The undersigned hereby grants to each such attorney-in-fact full power and 
authority to do and perform any and every act and thing whatsoever requisite, necessary, 
or proper to be done in the exercise of any of the rights and powers herein granted, as 
fully to all intents and purposes as the undersigned might or could do if personally 
present, with full power of substitution or revocation, hereby ratifying and confirming all 
that such attorney-in-fact, or such attorney-in-fact's substitute or substitutes, shall 
lawfully do or cause to be done by virtue of this power of attorney and the rights and 
powers herein granted.  The undersigned acknowledges that the foregoing attorneys-in-
fact, in serving in such capacity at the request of the undersigned, are not assuming, nor is 
the Company assuming, any of the undersigned's responsibilities to comply with Section 
16 of the Securities Exchange Act of 1934.

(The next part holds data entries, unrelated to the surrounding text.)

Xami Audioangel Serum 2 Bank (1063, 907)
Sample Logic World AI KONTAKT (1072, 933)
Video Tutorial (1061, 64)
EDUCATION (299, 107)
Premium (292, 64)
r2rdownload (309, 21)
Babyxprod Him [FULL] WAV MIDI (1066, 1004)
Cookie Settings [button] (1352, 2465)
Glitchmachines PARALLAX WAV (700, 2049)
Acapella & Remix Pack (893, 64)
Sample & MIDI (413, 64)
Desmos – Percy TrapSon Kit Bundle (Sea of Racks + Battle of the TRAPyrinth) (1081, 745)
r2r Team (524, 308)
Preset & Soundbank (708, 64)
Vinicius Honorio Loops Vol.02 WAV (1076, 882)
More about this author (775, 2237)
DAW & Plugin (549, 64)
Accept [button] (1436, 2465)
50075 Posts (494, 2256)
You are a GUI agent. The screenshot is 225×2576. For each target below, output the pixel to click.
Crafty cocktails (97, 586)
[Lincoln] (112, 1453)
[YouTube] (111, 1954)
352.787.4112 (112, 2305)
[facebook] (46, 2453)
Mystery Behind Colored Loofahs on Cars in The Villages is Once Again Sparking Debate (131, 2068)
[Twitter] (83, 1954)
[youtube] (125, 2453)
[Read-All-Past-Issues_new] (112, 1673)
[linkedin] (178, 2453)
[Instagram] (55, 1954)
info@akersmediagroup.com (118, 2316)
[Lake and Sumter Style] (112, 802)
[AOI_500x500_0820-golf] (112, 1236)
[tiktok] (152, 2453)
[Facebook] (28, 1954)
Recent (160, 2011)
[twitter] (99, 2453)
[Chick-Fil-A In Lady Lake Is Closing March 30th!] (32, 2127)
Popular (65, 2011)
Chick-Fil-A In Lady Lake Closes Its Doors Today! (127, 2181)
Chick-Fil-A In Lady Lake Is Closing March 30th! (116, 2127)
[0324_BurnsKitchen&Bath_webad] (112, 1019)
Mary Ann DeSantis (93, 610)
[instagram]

This Power of Attorney shall remain in full force and effect until the undersigned 
is no longer required to file Forms 3, 4, and 5 with respect to the undersigned's holdings 
of and transactions in securities issued by the Company, unless earlier revoked by the 
undersigned in a signed writing delivered to the foregoing attorneys-in-fact.

IN WITNESS WHEREOF, the undersigned has caused this Power of Attorney to 
be executed as of this 9th day of July, 2009.